Ce préconstat est celui d'un Afghanistan souffrant de multiples maladies dont chacune, à elle seule, suffirait à retarder indéfiniment la marche vers le progrès : le tribalisme, la corruption, la pauvreté avec son corollaire l'analphabétisme, enfin l'extension de la culture du pavot dont la production est susceptible d'assurer plus des trois quarts des besoins mondiaux. Le pouvoir, lui-même impliqué dans des scandales de pots-de-vin liés à la drogue et aussi - grâce au propre frère du chef de l'État - à la spéculation immobilière, ne fait rien pour éradiquer ces maux, en dépit de ses protestations de bonne foi auxquelles le protecteur yankee feint de croire. Il y a aussi l'absence, tout au long des années Bush, d'une claire stratégie, un vide dont Joe Biden s'était fait l'écho au retour d'une mission d'information. « Nos chefs militaires et civils présents sur place n'ont aucune idée de ce qu'ils font là », avait alors noté le vice-président. De son côté, Denis McDonough, l'adjoint du conseiller de la Maison-Blanche en matière de sécurité, se disait effaré par la passivité des responsables du dossier afghan.

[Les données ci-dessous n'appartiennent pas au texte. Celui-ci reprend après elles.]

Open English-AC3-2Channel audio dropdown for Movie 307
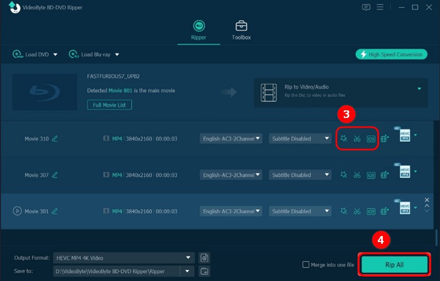The height and width of the screenshot is (281, 440). point(231,175)
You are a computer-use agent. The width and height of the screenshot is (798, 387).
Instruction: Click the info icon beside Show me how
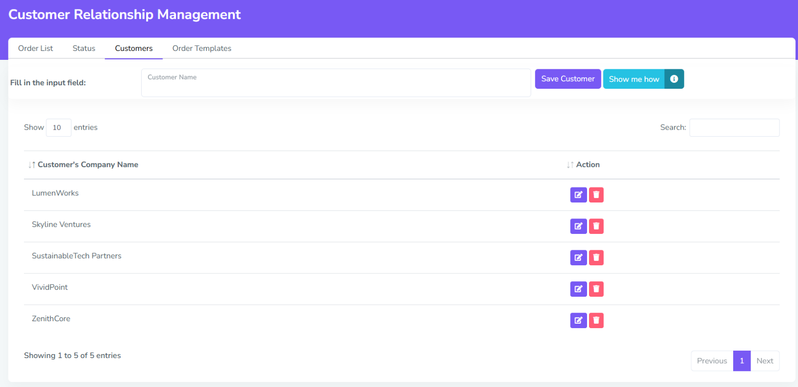[674, 79]
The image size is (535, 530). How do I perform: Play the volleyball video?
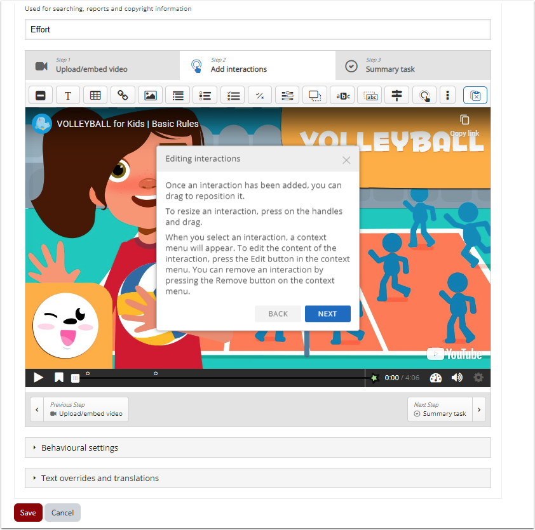coord(39,378)
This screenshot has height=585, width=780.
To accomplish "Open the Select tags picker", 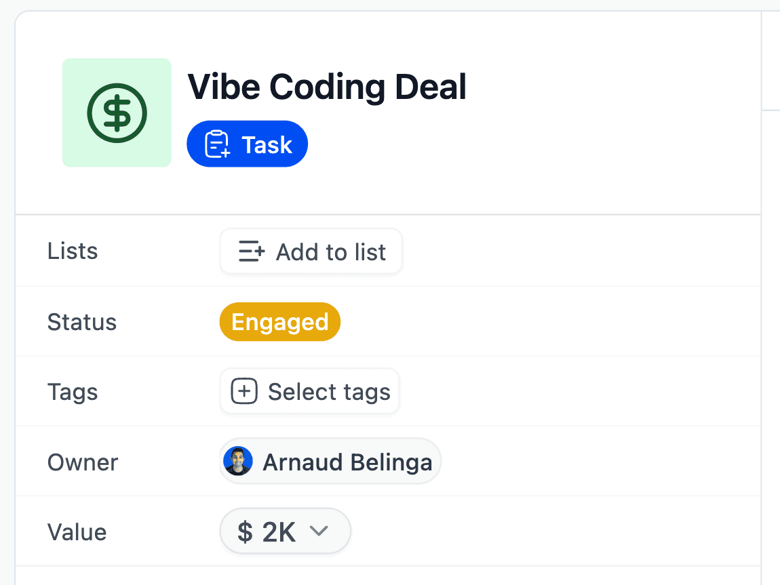I will [x=309, y=391].
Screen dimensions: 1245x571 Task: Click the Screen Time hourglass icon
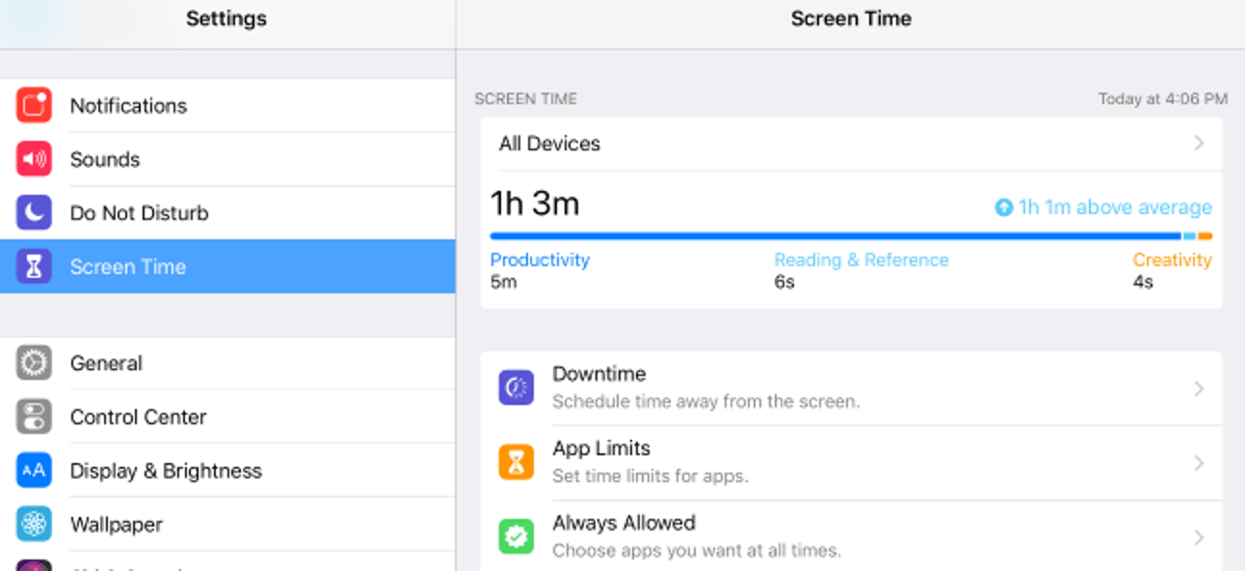33,266
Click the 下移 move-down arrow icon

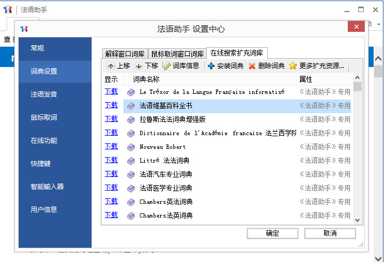[139, 66]
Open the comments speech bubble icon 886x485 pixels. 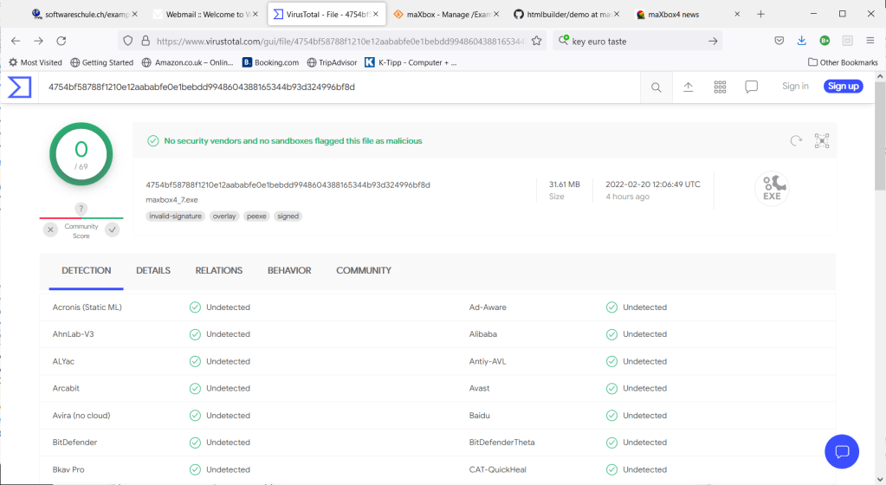752,87
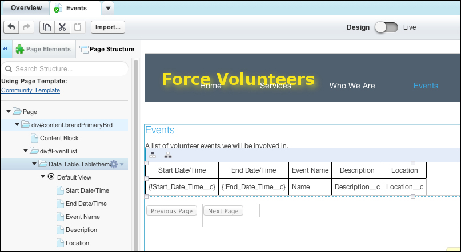Select the Default View radio button

[51, 177]
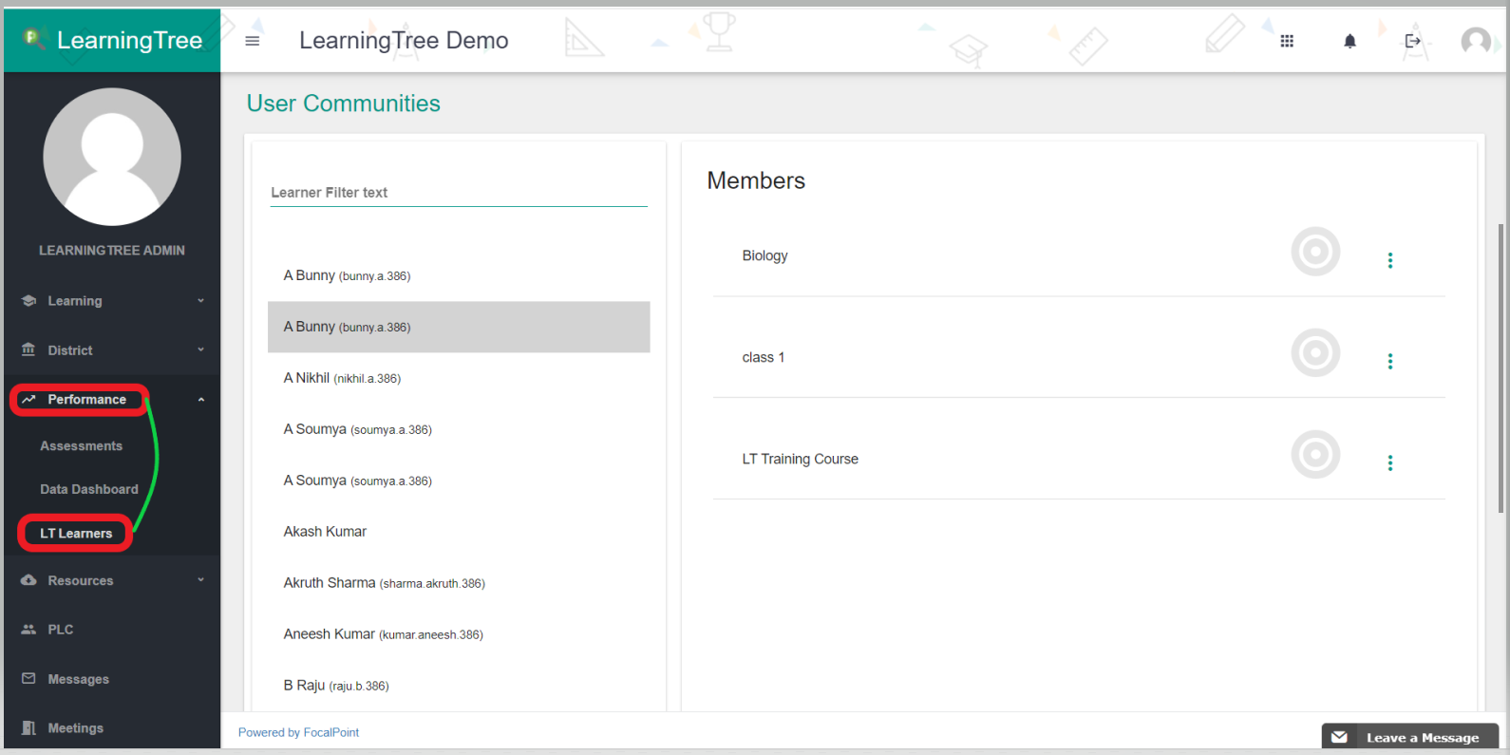Open the Assessments submenu item
This screenshot has height=755, width=1510.
[82, 446]
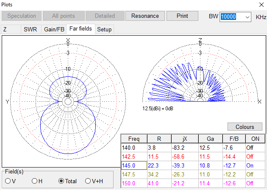This screenshot has width=267, height=190.
Task: Select the Far fields tab
Action: 81,29
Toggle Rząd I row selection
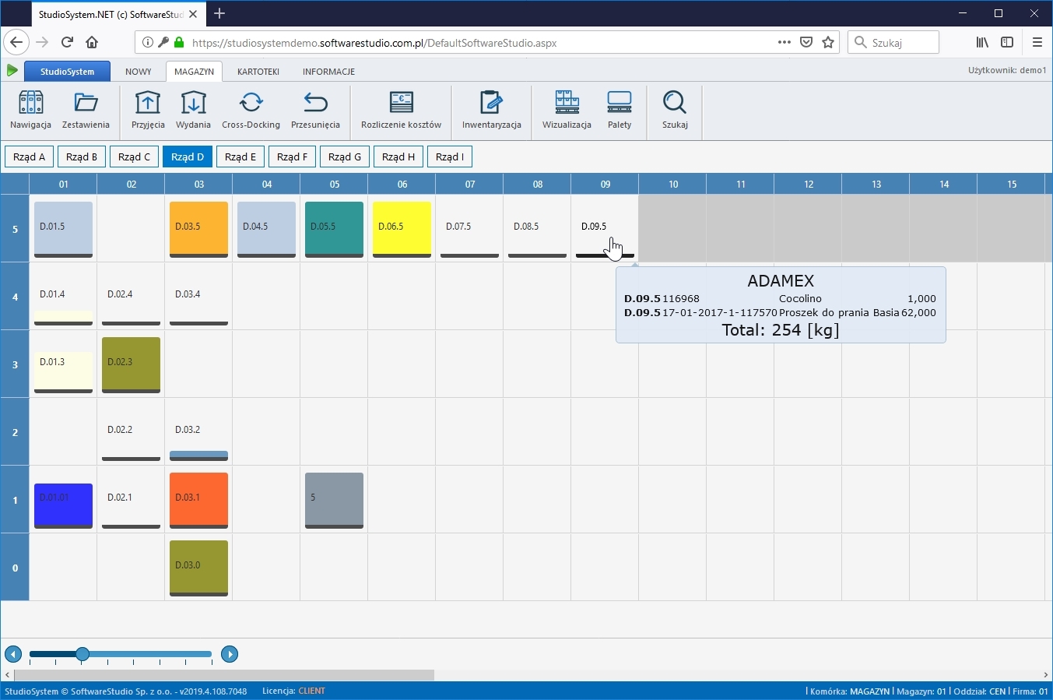The width and height of the screenshot is (1053, 700). tap(450, 157)
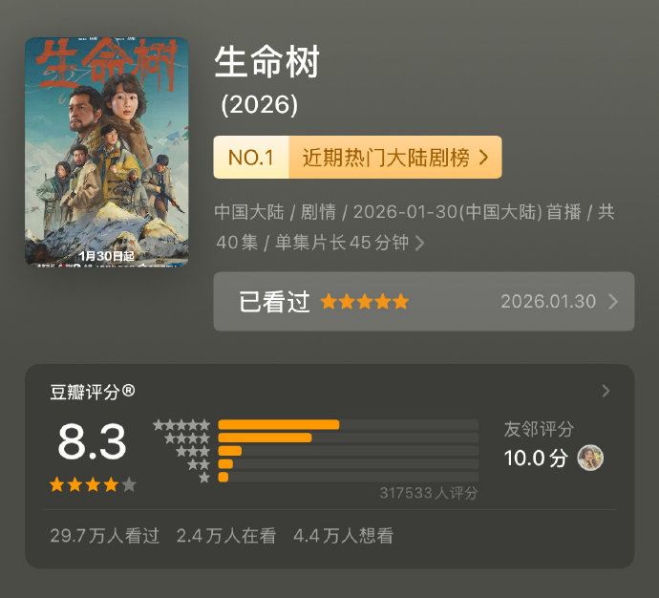Expand the watched date 2026.01.30 chevron
Image resolution: width=659 pixels, height=598 pixels.
click(613, 302)
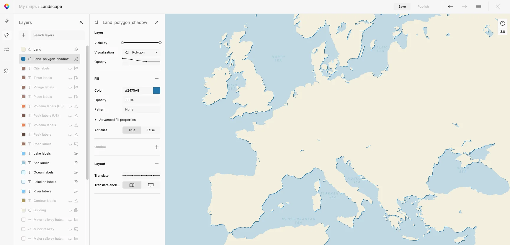
Task: Select viewport translate anchor icon
Action: coord(151,185)
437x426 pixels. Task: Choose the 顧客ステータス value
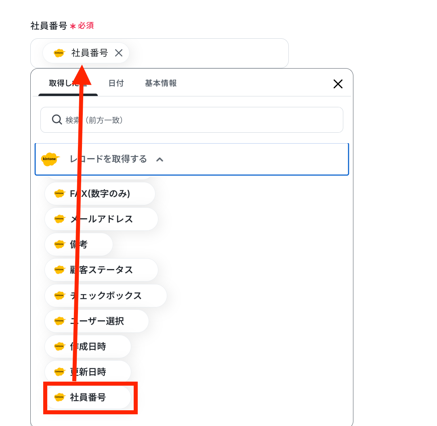[x=101, y=270]
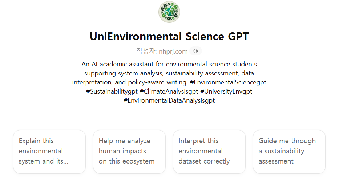
Task: Click the 작성자 author label
Action: point(145,51)
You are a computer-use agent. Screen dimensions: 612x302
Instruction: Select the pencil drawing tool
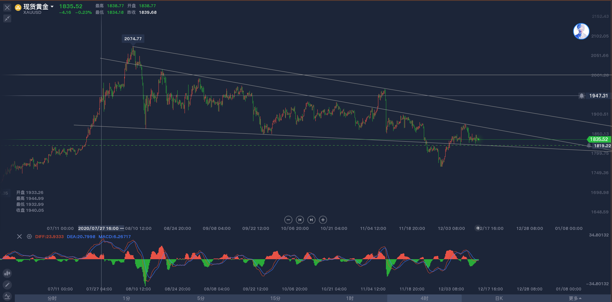pyautogui.click(x=7, y=285)
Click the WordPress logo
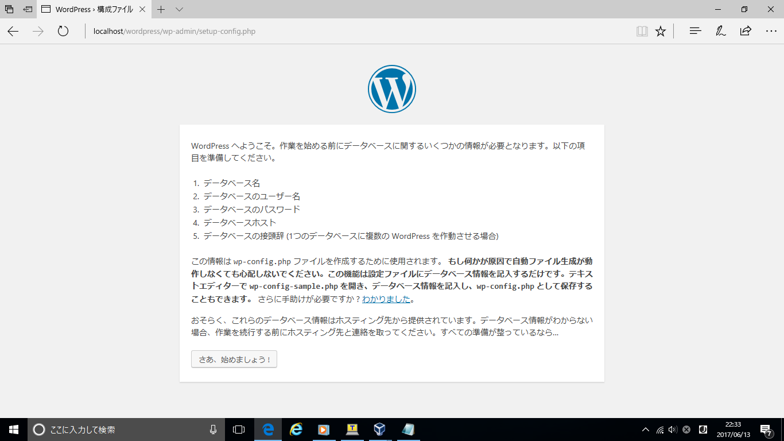Image resolution: width=784 pixels, height=441 pixels. [x=391, y=89]
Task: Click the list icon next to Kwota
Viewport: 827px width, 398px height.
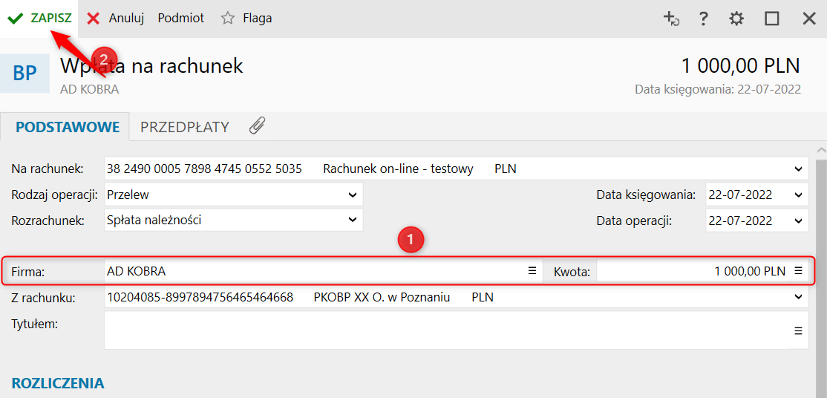Action: [798, 271]
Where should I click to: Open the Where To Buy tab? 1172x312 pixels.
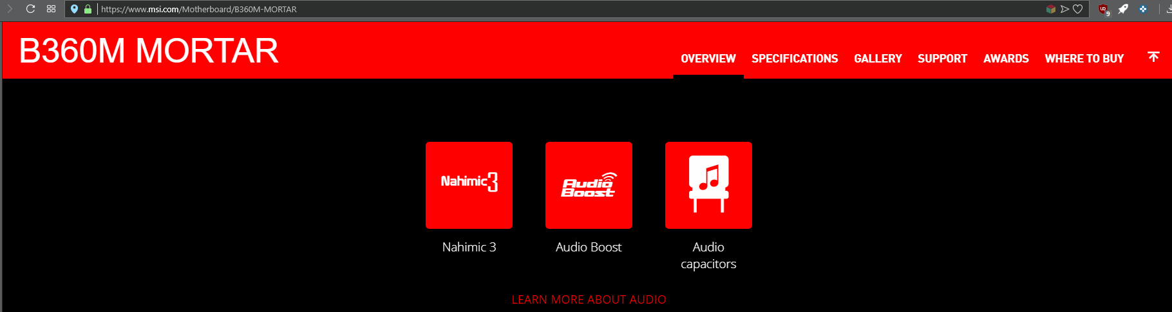point(1084,59)
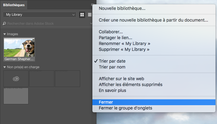217x124 pixels.
Task: Click Fermer le groupe d'onglets
Action: pyautogui.click(x=125, y=108)
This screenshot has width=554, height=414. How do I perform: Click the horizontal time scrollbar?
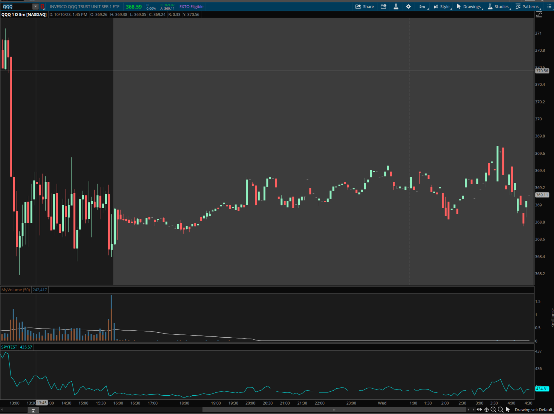coord(334,410)
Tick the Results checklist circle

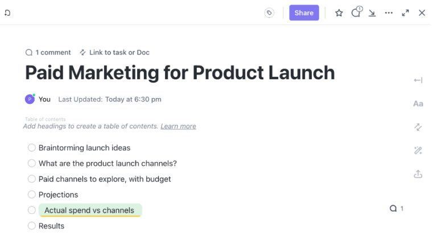click(x=32, y=226)
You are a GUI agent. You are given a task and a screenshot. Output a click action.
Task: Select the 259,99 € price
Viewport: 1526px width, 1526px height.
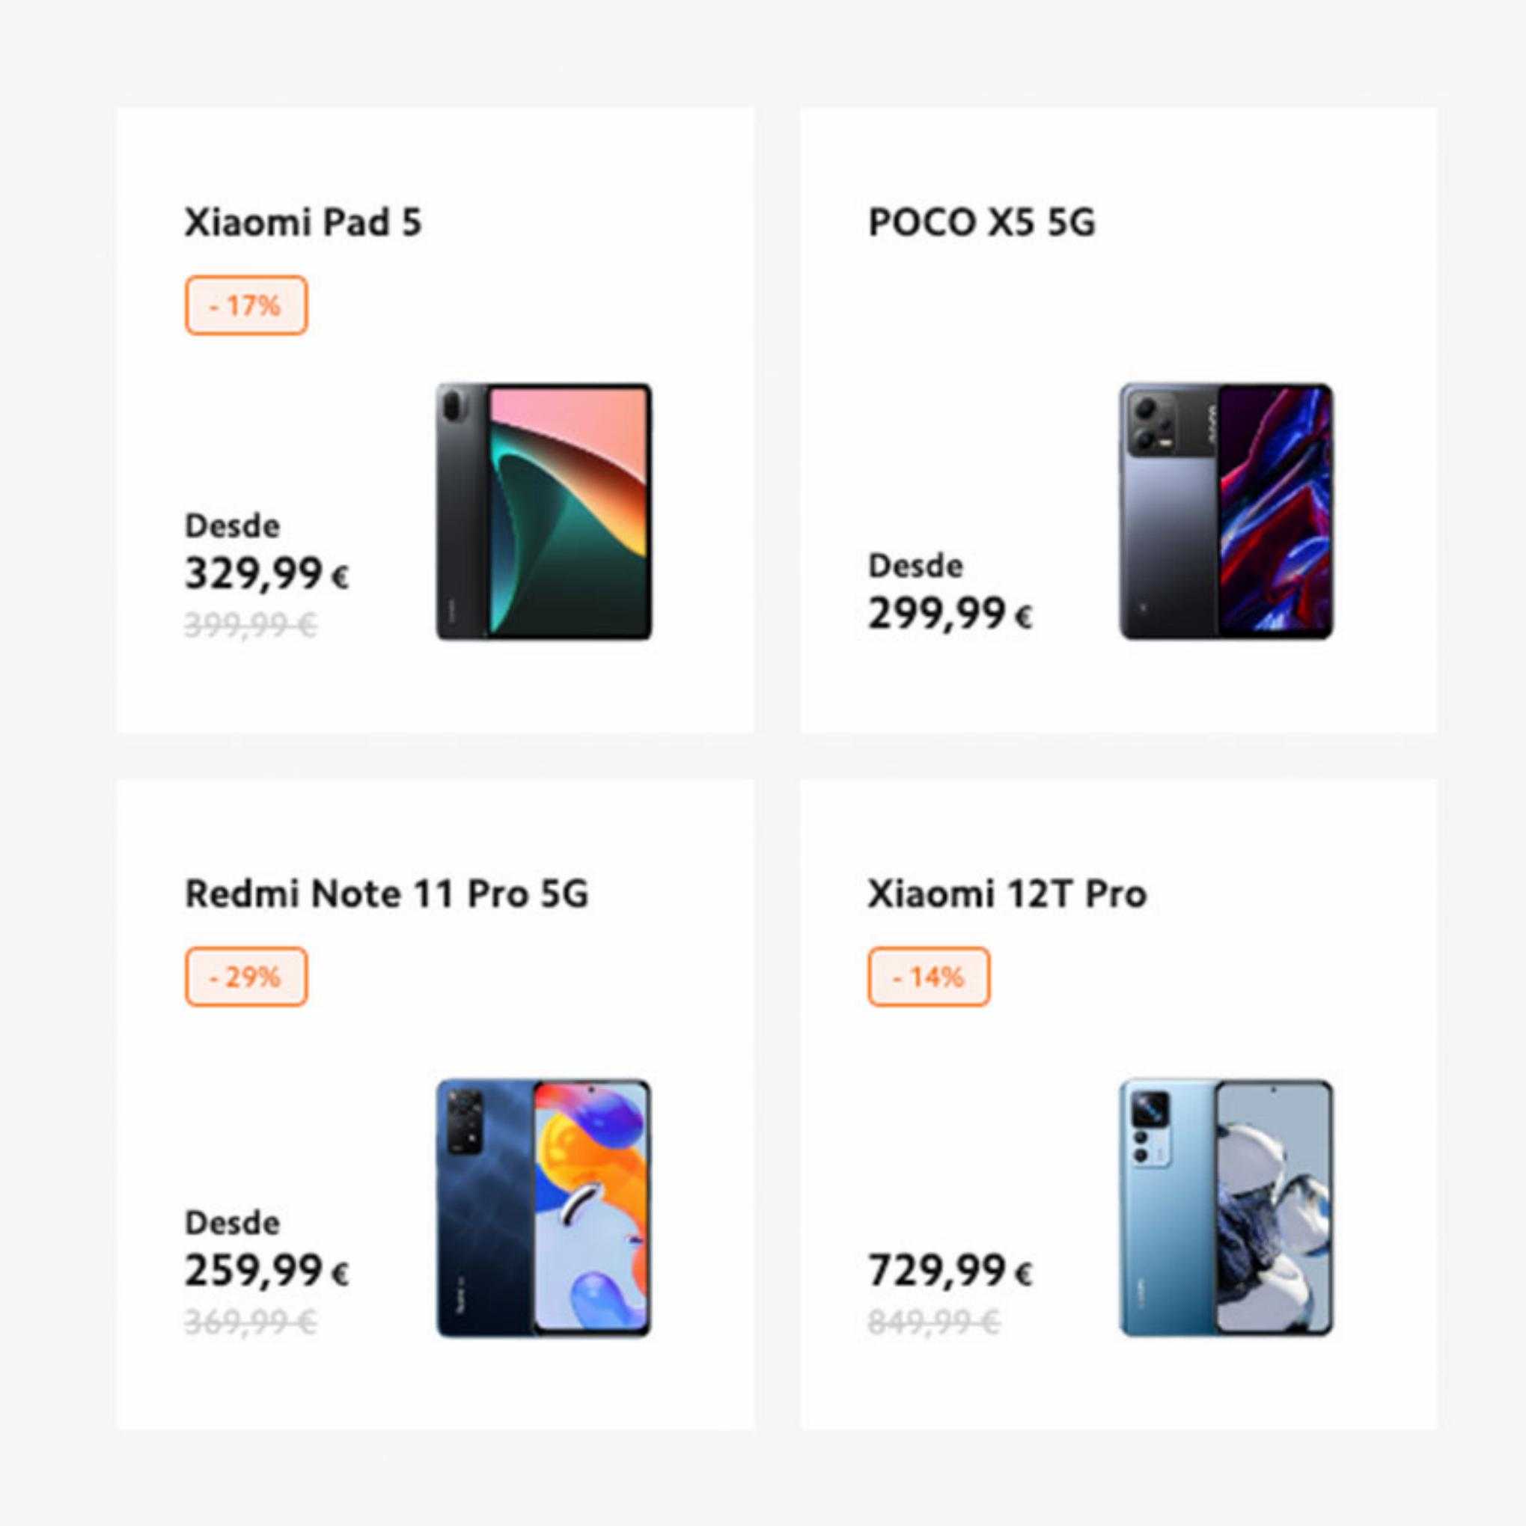pyautogui.click(x=267, y=1271)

L'autre raison qui nourrit les doutes des pessimistes tient en trois mots : Inter-Services Intelligence, ou plus exactement le S Wing des renseignements pakistanais, dont les émissaires rencontrent régulièrement les représentants des talibans pour coordonner avec eux la politique à suivre sur le terrain à l'approche des élections afghanes prévues en août. Des mois après les innombrables (et peu convaincants) démentis des chefs militaires concernés, les USA affirment détenir les preuves du double jeu de leur protégé. Avec ce sens du réalisme qui leur est propre, les Britanniques ont préféré se résigner à prendre langue avec ces drôles d'alliés pour leur demander de plaider auprès de leurs contacts une désescalade du terrorisme permettant d'organiser une consultation populaire valable. Pour l'heure, les hommes du S Wing maintiennent le contact avec au moins trois grands groupes présents en Afghanistan, soit sur les 72 pour cent du sol national qu'ils contrôlent.
Aujourd'hui à La Haye puis de nouveau en fin de semaine à la frontière franco-allemande, les délégués d'une centaine de pays et de parties concernées se retrouvent pour tenter de démêler un écheveau qui a commencé à donner de sérieuses migraines à l'administration démocrate. Fait nouveau : cette fois, les Iraniens seront présents, et même s'ils ont commencé par traîner les pieds, on peut parier, sans grand risque de se tromper, qu'ils auront à cœur de faire montre de bonne volonté.
Dès les années trente, un voyageur, Robert Byron, notait* qu'il s'agissait d'un des rares peuples de cette partie de l'Asie à ne souffrir d'aucun complexe. Après Moscou, c'est au tour de Washington de s'attacher - difficile mission - à en comprendre les raisons.